L’OCC en serra l’un des artisans

Copenhague : Sauver notre planète

Dans la première quinzaine de ce mois de décembre 2009 près de 120 pays, représentés par leurs plus hauts dirigeants et plus de 30 000 experts, se concertent dans la capitale danoise. Après l’assez décevant Protocole de Kyoto, l’Humanité aimerait qu’une volonté politique, une mobilisation financière soutiennent les pistes que les scientifiques proposent. Ainsi, les générations futures hériteront d’une planète sans tsunamis dévastateurs, ni déserts désespérants, ni ozone inefficace contre le rayonnement cosmique, ni réfugiés économiques, germes de conflits insolubles.

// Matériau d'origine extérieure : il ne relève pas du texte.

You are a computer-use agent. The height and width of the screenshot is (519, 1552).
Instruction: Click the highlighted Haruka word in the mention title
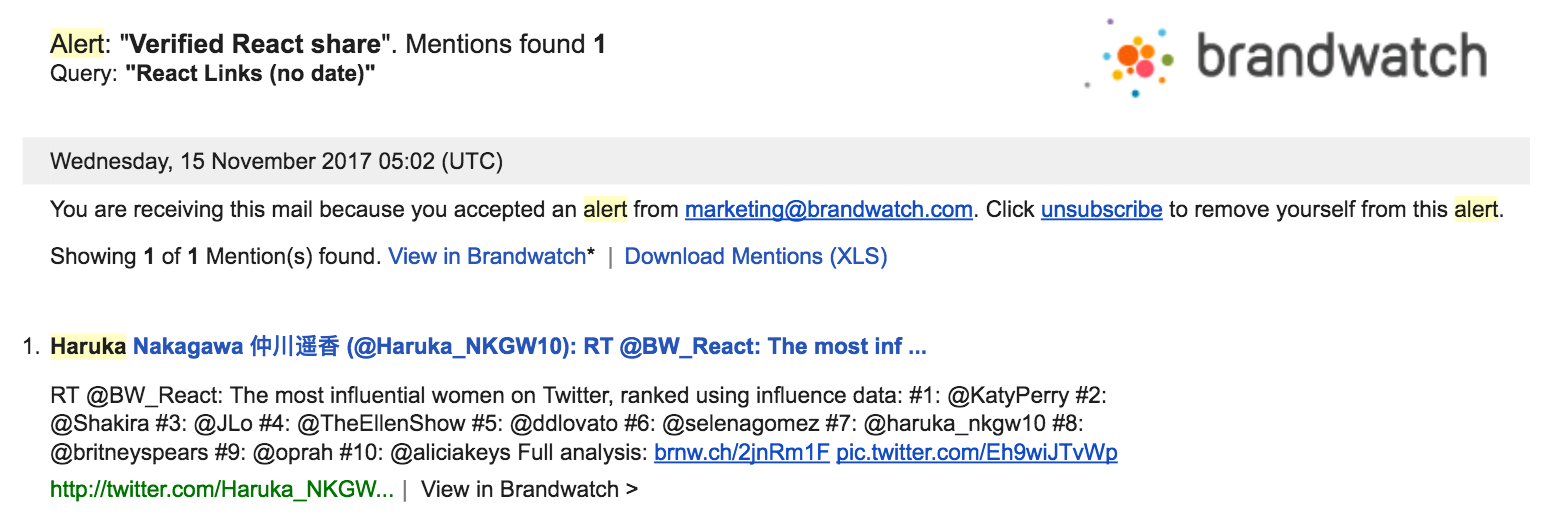click(88, 347)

RDC | mardi 8 décembre 2009

A l’occasion de son discours à la Nation, le 7 décembre au Palais du Peuple, le Président de la République a clairement situé la RDC au cœur du défi que l’Humanité doit relever en ce début du 21ème siècle : il faut que le changement climatique aux conséquences désastreuses multiformes, soit maîtrisé, sinon inversé, afin que la Terre évite les tribulations décrites dans l’Apocalypse de Jean…

A Copenhague, la forte Délégation de la RDC dira aux Experts ou aux Nations qui l’ignoreraient encore qu’un patrimoine forestier fantastique est mis à la disposition de la Communauté humaine, comme solution à la biodiversité ; l’absorption du carbone polluant, etc.

Les Congolais démontreront l’urgence d’un effort international en faveur du gouvernement et du peuple de la RDC, afin que cette forêt équatoriale ne subisse pas le sort de l’Amazonie ou de la jungle indonésienne : exploitation irrationnelle des essences ; déforestation extensive au bénéfice de cultures, souvent à OGM ; désorganisation mortelle des populations millénaires dont ces forêts sont l’habitat.

Par bonheur, l’Etat congolais dispose, dans la panoplie de ses organismes spécialisés en conservation de la nature ou protection de l’Environnement, d’une Institution assez particulière : l’Office congolais de contrôle, dont le Directeur Général, M. Albert Kasongo Mukonzo a fait le voyage de Copenhague.

Cet Office, Etablissement public, a pour rôle-phare la protection du consommateur, tant national qu’international, dans la mesure où la RDC échange avec les autres pays sur le marché globalisé des biens et services.

De cette mission, se déduit une riche palette d’activités dont l’OCC a le monopole, puisque « Oeil » impartial, arbitre neutre et loyal, au nom de l’Etat congolais.

C’est ainsi que l’Office congolais de contrôle juge de la conformité et de la qualité de tous les biens produits sur le territoire national pour consommation locale ou exportation ; analyse la qualité et le prix des biens étrangers vendus aux Congolais.

Si M. Albert Kasongo participe au forum de Copenhague, c’est parce que l’Organisme de Certification qu’il dirige, comprend un ensemble de Services : tel pour le contrôle de l’Environnement ; tel pour la certification du Bois exporté, tel autre pour la salubrité aussi bien de l’eau, des denrées alimentaires évidemment, que dans les lieux de travail comme les Usines, les chantiers, les Chambres froides, les bureaux, les mines, les Hôpitaux… Par conséquent, l’OCC sera un artisan majeur dans cette œuvre mondiale de sauvetage de la Planète, en contribuant plus activement, après les résolutions de Copenhague, à la gestion de l’écosystème congolais.

En effet, si la Communauté internationale dote la RDC d’importantes sommes et capacités technologiques relatives au crédit-carbone, l’OCC bénéficiera de moyens supplémentaires plus appropriés pour conseiller les industries nationales selon les normes modernes anti-pollution ; pour encadrer les exploitants forestiers tout au long de la chaîne de l’utilisation du bois congolais ; pour décourager la présence des déchets toxiques en RDC : pour analyser et affiner les normes relatives aux divers produits pharmaceutiques dont regorge la Forêt du Congo.

A cet effet, le Directeur Général de l’OCC s’est fait accompagner de deux collaborateurs : Christophe Masudi Mayankenda, Expert bien connu à l’Organisation internationale du Bois (OIBT/CITES) ; Adrien Likengelo Babelangi, chargé du développement des Normes au sein de l’OCC.